Once the drain output collected around 200ml of drained fluid per day, necessary medical tests were done and with the urologist's opinion, the patient was discharged with a drain attached and was advised to approach PACE Hospitals for further follow-up, review, and suture removal.


Before discharge, a thorough dietician's chart along with patient counselling in terms of lifestyle modification were also incorporated.

Desensitization in ABO incompatible renal transplantation

In ABO incompatible transplants, due to differences in blood type antigens (A, B, AB, O), the immune system of the recipient recognizes the transplanted kidney as foreign, triggering an immune response, leading to rejection of the kidney. 


Historically, ABO blood group incompatibility (ABO-I) was considered a strong reason for not performing kidney transplants because of the high risk of rejection and early loss of transplanted kidney by the recipient’s immune system. Due to this in the past, ABO incompatible kidney transplants were avoided entirely.

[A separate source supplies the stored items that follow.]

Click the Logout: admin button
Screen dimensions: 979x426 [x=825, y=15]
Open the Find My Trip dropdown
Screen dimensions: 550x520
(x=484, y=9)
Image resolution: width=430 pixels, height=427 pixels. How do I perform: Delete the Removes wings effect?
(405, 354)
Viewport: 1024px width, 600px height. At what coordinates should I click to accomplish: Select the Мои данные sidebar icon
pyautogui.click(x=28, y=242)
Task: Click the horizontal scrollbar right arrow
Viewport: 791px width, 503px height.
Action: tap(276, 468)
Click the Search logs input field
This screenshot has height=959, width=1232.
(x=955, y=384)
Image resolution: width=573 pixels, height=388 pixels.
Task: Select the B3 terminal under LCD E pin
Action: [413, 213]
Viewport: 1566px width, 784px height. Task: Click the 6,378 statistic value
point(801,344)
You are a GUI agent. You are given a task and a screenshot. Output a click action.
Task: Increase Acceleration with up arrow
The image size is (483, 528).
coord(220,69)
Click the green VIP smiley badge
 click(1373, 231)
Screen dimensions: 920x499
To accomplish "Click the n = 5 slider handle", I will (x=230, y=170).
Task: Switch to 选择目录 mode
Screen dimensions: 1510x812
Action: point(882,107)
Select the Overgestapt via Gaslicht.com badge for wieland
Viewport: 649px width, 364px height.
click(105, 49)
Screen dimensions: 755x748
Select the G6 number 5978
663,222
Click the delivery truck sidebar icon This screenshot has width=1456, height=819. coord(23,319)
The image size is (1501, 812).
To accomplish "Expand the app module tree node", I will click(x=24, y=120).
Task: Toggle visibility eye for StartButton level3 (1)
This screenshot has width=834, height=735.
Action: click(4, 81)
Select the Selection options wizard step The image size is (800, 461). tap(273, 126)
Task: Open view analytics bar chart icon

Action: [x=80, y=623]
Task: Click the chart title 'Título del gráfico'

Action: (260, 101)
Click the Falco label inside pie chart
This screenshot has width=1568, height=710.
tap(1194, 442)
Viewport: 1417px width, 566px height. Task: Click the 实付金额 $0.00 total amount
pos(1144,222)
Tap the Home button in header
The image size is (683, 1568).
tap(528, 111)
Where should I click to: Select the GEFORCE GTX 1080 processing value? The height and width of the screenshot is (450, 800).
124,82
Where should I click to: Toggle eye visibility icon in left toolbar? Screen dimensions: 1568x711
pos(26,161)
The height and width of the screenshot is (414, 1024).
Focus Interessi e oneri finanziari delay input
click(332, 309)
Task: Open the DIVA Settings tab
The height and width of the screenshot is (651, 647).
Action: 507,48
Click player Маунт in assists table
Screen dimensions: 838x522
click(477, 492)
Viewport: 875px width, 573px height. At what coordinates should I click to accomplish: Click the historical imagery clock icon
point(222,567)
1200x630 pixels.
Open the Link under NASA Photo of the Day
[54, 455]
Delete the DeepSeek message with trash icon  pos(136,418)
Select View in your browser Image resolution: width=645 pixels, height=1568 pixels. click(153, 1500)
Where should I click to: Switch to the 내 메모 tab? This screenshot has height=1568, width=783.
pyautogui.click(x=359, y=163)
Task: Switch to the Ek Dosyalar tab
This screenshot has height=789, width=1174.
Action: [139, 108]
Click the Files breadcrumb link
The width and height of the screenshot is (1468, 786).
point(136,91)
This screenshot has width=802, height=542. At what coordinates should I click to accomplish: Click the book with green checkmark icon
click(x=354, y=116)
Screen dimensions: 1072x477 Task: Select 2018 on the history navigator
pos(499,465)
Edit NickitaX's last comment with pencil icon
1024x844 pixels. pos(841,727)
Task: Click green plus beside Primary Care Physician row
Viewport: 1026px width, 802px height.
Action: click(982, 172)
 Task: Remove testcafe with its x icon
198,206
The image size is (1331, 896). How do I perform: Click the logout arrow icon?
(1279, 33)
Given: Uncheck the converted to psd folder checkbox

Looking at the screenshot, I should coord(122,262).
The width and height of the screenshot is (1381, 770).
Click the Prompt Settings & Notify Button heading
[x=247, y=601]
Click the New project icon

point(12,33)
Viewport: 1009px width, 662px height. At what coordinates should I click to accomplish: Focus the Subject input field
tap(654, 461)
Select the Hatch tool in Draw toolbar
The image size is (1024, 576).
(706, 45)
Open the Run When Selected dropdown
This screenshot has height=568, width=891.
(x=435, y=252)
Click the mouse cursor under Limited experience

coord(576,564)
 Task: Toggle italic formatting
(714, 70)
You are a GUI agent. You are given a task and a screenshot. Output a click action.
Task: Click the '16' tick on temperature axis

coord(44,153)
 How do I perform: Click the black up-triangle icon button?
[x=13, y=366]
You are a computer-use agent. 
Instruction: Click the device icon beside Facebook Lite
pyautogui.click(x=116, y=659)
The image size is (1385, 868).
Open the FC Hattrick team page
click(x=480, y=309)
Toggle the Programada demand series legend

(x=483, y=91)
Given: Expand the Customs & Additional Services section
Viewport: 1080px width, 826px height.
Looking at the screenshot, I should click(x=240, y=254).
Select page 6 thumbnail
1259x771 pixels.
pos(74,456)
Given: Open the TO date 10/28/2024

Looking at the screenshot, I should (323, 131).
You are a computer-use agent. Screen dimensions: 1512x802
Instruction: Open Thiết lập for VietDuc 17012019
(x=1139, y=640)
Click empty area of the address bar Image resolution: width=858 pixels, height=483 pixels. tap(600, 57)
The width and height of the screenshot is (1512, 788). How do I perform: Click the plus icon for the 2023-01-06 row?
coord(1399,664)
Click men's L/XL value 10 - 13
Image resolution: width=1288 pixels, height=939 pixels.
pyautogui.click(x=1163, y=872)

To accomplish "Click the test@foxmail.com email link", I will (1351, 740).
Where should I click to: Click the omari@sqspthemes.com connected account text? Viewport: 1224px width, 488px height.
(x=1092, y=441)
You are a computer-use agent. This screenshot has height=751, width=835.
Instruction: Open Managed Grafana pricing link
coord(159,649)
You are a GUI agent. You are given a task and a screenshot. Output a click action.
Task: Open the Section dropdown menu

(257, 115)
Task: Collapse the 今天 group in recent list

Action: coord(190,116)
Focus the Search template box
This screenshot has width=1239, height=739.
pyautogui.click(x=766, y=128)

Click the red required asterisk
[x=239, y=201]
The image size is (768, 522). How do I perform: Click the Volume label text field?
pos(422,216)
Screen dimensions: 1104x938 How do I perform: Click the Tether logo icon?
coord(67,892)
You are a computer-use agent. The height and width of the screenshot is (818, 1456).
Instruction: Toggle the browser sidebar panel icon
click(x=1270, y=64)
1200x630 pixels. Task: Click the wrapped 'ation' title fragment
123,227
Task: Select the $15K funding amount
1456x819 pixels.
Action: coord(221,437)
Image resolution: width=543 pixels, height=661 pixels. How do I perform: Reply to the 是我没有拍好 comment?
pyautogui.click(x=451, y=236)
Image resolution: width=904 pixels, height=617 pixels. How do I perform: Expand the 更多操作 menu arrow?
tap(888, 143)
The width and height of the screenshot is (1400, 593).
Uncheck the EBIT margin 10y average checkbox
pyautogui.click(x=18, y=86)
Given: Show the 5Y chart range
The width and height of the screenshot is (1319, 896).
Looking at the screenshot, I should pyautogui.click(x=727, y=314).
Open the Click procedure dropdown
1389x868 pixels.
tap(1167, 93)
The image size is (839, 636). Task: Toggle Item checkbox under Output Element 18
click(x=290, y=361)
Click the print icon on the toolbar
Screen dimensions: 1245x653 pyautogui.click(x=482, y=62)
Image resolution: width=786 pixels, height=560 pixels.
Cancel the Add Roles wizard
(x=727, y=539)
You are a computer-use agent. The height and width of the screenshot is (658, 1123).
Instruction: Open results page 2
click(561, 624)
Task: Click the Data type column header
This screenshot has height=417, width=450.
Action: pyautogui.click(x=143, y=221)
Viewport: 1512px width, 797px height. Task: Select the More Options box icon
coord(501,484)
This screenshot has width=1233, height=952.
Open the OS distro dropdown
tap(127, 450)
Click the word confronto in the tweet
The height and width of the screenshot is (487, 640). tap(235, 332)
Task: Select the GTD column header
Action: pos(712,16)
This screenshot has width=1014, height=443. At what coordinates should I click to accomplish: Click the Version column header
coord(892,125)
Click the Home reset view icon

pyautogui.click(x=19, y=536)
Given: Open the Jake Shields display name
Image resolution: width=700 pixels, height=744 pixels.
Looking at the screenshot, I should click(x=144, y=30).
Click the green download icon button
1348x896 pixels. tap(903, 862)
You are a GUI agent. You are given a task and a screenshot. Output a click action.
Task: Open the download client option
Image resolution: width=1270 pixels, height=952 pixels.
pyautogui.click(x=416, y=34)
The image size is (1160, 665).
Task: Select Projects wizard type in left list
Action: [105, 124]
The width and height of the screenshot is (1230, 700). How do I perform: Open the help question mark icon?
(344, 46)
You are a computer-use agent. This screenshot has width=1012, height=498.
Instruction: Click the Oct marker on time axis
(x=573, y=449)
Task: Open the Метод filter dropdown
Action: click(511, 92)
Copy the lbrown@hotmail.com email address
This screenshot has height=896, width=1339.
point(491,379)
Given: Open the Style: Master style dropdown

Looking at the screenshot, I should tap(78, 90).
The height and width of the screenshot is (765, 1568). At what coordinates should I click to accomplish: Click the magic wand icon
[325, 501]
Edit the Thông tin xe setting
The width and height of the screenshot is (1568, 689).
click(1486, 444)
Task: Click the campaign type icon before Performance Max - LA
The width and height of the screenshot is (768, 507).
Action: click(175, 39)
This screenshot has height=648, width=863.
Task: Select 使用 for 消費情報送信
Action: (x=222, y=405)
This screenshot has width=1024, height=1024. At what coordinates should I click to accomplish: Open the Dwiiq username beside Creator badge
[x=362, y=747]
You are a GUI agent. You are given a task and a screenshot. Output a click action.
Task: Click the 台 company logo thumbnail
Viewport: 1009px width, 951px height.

However, the growing gap between the candidates’ number on the waitlist for kidney transplants and the available kidney donors has led to research exploring ways to use kidneys from donors with incompatible blood types. Desensitization protocols are used to allow ABO-I kidney transplants. These protocols include B cell-depleting treatments, plasma exchange, and potent immunosuppressive medications to suppress the immune system. 


The goal of desensitization is to decrease levels of anti-A/B antibodies below a specific threshold before and immediately after ABO incompatible kidney transplantation, usually within the first two weeks after surgery, which could otherwise attack and lead to immediate rejection of the new kidney by triggering the immune response against the organ of the donor.